• _What is required_:
Where the word "computer" occurs in a line of the data, return the whole line.

• _Stored items_:

..........

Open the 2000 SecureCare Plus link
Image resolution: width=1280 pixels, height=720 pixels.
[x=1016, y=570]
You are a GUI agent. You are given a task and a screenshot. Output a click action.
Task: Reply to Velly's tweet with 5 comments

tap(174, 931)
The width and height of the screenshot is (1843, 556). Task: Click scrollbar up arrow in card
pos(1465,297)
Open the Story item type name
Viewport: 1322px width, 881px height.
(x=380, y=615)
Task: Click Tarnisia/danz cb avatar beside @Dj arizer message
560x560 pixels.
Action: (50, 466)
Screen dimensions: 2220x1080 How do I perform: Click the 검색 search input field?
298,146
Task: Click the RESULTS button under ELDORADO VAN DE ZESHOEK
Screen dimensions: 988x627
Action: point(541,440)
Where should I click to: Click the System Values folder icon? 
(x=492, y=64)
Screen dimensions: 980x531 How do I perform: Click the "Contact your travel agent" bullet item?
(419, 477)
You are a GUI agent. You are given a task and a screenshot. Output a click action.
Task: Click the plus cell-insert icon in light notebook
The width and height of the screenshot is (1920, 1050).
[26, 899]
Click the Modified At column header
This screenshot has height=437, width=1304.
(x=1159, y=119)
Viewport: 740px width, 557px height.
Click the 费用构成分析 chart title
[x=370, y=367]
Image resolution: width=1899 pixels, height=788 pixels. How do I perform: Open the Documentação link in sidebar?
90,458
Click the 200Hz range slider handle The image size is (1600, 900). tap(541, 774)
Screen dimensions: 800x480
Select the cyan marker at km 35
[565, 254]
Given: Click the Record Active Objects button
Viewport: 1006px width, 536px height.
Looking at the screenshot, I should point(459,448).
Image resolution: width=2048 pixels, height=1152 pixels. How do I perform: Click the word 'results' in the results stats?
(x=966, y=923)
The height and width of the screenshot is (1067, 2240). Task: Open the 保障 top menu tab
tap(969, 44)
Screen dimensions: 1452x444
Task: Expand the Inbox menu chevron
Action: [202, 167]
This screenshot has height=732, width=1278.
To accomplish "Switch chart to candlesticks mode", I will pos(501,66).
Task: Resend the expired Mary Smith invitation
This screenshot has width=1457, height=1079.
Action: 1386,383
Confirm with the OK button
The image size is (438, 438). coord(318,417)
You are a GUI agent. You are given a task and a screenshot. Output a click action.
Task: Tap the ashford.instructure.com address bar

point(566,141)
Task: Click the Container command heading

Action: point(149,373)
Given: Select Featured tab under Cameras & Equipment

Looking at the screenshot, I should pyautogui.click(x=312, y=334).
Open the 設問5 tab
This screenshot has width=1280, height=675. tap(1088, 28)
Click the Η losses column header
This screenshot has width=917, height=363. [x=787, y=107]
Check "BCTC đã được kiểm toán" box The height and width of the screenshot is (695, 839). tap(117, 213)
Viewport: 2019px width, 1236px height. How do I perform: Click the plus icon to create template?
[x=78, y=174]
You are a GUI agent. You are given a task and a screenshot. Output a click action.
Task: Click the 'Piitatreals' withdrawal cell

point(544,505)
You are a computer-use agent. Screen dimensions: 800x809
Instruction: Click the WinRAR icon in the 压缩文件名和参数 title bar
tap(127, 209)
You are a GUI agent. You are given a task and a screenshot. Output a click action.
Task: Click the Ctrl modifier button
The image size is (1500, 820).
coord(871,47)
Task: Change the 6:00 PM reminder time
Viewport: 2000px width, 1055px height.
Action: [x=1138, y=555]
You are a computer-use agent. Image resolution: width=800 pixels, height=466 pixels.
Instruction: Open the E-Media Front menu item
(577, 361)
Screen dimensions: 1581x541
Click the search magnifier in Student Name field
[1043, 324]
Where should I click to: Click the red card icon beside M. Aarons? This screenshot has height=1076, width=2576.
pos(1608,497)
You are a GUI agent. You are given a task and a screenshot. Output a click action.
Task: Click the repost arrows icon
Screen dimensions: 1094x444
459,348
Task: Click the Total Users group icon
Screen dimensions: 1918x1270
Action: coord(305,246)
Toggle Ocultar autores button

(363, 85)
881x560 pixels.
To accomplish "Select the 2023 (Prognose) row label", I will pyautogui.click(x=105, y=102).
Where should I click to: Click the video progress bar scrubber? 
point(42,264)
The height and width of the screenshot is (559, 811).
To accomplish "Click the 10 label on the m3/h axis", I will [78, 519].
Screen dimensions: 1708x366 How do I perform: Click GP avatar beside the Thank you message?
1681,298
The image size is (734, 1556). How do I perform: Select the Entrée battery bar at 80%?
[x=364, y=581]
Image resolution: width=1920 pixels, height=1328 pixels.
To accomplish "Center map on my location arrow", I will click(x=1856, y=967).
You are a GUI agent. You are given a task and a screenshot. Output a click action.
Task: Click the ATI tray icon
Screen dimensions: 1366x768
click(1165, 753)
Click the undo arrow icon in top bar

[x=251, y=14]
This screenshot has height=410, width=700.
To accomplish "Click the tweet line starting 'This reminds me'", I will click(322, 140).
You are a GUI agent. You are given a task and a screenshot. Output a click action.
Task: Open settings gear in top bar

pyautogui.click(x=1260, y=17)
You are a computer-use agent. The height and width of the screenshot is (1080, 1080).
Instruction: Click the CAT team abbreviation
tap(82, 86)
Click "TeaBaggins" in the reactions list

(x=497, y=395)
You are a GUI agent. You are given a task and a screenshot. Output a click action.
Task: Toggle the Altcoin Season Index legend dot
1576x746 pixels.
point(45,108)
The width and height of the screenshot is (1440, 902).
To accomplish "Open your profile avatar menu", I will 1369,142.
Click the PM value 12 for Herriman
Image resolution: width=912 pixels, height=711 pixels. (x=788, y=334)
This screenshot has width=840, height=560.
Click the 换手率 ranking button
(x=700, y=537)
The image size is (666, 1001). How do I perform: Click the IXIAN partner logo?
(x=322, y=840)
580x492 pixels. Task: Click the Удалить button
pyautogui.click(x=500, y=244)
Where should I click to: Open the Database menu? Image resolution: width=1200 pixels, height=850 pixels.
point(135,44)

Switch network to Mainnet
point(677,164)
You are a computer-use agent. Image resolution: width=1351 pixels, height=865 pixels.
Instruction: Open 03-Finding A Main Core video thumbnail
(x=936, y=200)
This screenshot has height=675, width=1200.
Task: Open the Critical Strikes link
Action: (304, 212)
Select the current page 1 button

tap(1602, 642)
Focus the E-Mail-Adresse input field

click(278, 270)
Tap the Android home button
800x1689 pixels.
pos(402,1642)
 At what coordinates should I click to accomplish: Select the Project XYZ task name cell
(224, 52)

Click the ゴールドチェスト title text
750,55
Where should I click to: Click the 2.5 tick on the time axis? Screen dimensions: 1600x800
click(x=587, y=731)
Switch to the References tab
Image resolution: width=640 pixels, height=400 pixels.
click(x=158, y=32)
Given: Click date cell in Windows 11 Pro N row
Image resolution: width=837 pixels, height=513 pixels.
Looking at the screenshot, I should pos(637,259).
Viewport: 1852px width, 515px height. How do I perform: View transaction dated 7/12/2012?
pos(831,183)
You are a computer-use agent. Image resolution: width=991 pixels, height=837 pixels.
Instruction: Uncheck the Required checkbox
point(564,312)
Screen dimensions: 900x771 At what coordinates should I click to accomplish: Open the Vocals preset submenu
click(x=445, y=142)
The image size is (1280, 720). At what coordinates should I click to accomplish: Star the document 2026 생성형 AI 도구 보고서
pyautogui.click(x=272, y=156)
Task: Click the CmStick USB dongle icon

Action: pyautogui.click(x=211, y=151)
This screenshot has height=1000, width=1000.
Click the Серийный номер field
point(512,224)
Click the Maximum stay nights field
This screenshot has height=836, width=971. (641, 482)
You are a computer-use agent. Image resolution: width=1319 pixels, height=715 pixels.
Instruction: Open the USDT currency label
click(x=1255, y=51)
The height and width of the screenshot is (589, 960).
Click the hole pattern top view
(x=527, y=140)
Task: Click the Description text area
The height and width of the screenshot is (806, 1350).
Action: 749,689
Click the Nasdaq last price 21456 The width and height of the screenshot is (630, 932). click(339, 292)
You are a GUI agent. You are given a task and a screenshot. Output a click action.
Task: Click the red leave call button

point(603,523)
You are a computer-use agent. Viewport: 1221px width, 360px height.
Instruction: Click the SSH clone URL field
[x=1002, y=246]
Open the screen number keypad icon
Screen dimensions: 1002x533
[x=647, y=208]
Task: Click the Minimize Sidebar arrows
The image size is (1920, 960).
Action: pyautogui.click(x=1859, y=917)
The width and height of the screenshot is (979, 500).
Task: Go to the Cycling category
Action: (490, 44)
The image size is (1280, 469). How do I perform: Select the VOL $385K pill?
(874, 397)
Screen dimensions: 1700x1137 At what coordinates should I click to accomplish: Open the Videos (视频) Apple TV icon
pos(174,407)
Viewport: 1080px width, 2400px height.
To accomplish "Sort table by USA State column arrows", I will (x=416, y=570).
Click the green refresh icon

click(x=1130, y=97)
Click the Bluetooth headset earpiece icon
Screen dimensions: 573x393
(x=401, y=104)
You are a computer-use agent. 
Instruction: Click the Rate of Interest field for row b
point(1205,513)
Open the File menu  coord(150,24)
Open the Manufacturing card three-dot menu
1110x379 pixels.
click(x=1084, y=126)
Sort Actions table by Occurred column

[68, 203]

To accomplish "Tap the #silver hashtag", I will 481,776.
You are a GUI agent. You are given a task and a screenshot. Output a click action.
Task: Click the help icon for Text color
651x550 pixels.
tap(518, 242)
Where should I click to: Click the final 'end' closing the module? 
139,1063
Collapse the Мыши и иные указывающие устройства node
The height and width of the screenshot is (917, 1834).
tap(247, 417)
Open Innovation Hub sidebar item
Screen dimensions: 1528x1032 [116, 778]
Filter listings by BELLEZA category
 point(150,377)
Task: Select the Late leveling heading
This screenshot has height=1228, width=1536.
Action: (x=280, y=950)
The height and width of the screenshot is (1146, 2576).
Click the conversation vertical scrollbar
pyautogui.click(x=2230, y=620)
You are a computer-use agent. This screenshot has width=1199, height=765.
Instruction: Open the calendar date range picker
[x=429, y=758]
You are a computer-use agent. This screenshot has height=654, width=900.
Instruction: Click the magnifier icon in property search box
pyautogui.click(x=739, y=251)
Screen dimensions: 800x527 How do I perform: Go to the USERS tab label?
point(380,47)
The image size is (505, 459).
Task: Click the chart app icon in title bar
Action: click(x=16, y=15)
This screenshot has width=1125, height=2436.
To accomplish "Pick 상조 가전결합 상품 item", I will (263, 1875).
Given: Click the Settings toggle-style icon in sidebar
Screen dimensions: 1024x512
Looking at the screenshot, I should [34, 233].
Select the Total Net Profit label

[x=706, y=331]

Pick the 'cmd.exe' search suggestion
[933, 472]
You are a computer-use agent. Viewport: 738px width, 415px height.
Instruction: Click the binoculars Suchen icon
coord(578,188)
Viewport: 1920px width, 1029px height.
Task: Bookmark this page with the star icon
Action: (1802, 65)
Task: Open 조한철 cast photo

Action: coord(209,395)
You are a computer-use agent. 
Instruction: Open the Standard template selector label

..........

• _Task output_:
You are a computer-use agent. Screen dimensions: 800x809
You are a computer-use agent. Image resolution: width=800 pixels, height=466 pixels.
You are a computer-use agent. The height and width of the screenshot is (1080, 1080).
You are a computer-use agent. Image resolution: width=1351 pixels, height=865 pixels.
You are a computer-use agent. Image resolution: width=991 pixels, height=837 pixels.
You are a computer-use agent. Image resolution: width=1319 pixels, height=715 pixels.
You are a computer-use agent. Viewport: 1221px width, 360px height.
You are a computer-use agent. 
You are a computer-use agent. This screenshot has width=1199, height=765.
You are a computer-use agent. This screenshot has height=654, width=900.
You are a computer-use agent. Viewport: 738px width, 415px height.
You are a computer-use agent. 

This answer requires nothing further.